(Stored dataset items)
::::

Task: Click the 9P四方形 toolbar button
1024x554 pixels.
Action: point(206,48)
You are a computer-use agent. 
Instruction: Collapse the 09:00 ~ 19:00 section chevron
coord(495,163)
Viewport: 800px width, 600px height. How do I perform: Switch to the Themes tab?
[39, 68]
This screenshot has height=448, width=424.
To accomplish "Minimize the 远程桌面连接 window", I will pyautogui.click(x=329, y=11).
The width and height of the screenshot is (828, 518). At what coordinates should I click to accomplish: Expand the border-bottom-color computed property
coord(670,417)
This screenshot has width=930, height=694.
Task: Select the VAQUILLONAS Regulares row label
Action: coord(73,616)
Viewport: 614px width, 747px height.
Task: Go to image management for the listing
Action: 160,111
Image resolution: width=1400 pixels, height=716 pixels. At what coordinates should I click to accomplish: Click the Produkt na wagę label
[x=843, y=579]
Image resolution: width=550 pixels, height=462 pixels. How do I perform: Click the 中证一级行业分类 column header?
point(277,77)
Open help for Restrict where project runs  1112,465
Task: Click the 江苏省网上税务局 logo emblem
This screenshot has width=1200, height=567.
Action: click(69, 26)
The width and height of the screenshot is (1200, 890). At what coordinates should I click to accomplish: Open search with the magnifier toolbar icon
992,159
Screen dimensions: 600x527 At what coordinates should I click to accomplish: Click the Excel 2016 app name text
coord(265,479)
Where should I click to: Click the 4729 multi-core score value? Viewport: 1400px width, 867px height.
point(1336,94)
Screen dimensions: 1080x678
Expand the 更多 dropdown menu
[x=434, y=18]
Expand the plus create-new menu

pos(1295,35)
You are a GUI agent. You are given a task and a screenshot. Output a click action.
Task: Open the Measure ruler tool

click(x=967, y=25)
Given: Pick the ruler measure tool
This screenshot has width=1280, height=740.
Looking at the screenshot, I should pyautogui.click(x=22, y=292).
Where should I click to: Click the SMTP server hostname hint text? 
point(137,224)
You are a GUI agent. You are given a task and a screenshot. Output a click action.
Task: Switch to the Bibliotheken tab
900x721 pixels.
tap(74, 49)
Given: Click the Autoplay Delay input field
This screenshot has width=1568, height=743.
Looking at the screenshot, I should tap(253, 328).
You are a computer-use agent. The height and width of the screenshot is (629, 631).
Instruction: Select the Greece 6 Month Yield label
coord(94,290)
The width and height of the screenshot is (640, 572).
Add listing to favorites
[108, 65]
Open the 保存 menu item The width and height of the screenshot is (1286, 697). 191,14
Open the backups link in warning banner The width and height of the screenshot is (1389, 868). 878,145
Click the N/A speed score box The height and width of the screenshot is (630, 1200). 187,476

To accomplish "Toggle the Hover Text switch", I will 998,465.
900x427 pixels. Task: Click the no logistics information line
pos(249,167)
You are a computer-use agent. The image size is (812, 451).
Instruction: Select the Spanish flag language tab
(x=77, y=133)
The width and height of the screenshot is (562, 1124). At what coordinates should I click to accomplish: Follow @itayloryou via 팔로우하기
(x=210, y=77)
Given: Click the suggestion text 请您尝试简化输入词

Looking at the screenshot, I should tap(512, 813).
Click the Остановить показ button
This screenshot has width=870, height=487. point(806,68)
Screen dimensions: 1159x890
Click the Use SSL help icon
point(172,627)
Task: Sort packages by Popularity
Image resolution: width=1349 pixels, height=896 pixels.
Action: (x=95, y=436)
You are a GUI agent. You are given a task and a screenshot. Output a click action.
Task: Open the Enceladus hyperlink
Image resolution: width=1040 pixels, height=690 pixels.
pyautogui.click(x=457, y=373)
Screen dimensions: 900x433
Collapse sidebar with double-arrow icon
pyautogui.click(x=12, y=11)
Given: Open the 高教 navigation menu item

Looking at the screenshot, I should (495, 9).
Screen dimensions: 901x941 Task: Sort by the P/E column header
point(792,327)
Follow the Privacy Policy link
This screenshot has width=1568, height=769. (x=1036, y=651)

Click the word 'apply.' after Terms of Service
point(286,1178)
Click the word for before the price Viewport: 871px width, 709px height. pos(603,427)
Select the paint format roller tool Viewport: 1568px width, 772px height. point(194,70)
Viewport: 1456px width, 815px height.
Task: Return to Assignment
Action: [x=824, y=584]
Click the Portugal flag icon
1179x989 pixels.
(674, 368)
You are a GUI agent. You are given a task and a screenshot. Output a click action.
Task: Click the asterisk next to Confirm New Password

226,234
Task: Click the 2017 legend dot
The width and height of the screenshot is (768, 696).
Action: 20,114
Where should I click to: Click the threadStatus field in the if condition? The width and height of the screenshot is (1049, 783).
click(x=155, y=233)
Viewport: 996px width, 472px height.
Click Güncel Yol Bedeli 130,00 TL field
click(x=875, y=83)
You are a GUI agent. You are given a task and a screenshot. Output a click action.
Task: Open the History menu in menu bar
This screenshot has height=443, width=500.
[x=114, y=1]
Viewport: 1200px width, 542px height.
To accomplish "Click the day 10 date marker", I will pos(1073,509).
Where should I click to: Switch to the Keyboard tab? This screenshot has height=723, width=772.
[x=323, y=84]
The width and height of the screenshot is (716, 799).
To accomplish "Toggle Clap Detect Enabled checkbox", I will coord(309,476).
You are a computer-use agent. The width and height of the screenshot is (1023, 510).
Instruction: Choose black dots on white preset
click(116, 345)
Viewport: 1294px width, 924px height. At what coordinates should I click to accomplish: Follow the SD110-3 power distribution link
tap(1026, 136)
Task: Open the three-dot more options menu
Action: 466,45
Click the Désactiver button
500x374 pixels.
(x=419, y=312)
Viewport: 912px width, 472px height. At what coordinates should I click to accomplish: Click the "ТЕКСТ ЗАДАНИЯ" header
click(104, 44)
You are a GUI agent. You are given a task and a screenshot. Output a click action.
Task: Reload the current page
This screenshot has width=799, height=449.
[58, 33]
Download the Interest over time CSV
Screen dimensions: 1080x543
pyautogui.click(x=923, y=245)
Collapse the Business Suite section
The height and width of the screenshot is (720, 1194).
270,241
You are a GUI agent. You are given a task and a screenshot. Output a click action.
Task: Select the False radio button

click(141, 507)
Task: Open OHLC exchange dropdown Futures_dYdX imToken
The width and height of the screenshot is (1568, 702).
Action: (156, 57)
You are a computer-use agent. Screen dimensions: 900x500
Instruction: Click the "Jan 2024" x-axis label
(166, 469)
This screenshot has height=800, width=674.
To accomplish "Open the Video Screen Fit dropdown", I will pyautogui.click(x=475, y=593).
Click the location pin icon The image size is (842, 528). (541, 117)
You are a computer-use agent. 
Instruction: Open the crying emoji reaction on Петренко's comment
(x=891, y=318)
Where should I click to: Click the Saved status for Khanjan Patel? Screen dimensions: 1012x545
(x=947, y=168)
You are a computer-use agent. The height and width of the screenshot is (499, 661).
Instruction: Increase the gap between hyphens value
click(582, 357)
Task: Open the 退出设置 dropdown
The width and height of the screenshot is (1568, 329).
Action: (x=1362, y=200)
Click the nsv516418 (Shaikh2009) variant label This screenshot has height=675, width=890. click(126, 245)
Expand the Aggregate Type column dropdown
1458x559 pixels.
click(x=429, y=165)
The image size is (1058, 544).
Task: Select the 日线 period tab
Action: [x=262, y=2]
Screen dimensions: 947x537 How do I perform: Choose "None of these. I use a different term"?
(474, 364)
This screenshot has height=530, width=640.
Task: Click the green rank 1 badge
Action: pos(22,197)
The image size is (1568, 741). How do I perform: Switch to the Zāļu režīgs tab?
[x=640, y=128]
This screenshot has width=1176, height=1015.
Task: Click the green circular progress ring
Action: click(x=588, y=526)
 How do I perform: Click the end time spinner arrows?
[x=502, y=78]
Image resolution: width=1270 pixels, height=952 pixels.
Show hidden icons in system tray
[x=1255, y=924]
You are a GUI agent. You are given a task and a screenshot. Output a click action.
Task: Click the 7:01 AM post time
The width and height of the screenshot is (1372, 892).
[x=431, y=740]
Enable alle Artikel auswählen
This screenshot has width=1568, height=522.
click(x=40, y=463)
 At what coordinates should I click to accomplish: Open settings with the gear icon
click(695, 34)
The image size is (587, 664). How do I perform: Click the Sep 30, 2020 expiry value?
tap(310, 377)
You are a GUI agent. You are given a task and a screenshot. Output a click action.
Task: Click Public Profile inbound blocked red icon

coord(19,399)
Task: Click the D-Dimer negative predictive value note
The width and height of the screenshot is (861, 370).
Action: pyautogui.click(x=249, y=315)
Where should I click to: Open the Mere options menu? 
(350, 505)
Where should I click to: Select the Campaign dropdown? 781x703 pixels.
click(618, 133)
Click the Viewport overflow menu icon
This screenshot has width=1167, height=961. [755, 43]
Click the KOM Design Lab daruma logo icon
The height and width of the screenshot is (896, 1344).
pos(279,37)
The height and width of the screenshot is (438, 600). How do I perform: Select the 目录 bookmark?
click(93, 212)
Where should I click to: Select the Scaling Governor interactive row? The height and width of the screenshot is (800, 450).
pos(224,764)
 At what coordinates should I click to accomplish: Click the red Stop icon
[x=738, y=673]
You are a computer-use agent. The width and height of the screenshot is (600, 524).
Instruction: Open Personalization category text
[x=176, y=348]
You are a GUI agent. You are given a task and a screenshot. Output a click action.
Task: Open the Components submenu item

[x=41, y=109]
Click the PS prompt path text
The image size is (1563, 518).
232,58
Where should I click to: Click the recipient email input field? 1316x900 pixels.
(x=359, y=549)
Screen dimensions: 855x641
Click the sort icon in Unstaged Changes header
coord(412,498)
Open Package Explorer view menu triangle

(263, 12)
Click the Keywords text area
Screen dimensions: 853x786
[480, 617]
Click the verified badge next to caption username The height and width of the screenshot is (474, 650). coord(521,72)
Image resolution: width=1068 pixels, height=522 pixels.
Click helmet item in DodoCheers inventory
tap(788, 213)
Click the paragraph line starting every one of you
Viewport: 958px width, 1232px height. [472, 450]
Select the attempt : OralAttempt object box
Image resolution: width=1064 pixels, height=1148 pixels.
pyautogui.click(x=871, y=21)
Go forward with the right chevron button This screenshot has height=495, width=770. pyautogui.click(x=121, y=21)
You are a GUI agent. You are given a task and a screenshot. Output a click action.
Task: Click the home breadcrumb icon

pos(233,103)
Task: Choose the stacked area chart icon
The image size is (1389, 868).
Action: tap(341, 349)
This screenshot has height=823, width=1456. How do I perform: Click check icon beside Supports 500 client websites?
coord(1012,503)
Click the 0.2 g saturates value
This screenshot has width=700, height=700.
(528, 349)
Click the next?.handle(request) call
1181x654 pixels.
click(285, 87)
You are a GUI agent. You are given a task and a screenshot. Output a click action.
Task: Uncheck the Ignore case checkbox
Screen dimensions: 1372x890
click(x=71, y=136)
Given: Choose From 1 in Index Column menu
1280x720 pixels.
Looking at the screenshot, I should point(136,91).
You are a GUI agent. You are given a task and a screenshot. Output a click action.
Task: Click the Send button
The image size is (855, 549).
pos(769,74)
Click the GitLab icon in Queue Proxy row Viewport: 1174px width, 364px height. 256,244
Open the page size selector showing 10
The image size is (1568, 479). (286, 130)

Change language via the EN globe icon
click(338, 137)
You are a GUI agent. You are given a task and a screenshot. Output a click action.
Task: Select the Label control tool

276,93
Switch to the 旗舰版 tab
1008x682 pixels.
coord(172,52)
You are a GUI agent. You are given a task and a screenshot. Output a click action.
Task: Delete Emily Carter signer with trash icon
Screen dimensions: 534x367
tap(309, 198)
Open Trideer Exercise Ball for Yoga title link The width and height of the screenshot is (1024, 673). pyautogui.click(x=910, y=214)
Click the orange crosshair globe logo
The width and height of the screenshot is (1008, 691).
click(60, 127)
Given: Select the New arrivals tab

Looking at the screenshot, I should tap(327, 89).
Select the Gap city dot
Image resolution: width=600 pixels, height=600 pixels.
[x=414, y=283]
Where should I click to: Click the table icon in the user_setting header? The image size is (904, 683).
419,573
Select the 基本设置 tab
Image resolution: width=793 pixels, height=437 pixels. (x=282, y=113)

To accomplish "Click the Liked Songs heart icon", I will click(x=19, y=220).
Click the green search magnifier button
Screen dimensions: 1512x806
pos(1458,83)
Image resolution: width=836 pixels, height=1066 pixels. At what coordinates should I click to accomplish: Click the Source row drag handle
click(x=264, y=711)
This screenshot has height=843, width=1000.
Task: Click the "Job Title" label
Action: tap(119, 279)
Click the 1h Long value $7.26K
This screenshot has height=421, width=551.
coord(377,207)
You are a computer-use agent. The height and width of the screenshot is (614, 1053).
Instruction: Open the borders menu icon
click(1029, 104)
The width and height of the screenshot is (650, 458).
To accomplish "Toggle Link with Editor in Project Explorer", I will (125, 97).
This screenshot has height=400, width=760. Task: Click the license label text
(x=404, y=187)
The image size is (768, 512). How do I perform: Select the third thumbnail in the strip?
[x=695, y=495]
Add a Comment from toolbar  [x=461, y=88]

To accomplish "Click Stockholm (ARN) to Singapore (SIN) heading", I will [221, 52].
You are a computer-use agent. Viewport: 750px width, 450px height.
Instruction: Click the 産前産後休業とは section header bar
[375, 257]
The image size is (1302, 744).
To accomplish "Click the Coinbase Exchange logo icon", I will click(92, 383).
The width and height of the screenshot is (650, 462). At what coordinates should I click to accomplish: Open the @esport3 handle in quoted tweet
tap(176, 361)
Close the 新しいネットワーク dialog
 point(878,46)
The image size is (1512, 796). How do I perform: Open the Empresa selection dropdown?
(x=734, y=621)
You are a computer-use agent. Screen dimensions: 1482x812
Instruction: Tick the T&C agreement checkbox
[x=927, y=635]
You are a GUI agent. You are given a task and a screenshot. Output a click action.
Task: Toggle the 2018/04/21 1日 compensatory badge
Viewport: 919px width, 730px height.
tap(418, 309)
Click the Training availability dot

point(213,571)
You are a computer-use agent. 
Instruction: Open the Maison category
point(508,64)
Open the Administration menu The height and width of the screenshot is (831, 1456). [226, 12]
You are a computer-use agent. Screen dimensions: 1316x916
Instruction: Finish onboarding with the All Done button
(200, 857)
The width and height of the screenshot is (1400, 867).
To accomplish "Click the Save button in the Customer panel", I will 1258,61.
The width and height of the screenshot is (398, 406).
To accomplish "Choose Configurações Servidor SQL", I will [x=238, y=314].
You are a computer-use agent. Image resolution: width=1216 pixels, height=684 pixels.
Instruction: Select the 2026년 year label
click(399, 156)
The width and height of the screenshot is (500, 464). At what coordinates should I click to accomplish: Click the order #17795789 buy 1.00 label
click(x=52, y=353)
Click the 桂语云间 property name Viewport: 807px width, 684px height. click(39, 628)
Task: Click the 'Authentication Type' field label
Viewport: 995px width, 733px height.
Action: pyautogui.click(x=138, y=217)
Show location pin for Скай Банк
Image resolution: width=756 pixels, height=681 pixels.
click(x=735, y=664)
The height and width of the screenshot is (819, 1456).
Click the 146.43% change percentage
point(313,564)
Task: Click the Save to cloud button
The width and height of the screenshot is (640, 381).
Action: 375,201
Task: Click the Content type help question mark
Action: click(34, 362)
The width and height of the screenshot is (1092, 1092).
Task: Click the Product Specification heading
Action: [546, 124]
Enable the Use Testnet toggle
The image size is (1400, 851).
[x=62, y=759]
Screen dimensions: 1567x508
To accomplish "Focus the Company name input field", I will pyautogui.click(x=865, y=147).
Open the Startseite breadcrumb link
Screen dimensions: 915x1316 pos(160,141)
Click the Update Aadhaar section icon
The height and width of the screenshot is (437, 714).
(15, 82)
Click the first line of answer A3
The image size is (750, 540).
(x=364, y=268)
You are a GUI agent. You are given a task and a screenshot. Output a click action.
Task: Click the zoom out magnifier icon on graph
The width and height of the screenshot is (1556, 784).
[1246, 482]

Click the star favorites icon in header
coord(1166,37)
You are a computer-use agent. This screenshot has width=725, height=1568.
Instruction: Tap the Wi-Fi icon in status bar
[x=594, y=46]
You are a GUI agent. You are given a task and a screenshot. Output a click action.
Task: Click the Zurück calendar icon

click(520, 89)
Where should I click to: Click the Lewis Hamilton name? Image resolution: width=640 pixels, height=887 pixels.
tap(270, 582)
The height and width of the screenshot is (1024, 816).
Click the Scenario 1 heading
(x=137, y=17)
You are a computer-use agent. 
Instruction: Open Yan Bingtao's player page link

::::

## Your task:
When a line in the entries above holds the word "area", add it to the count, then state only the count.

## Your response:
2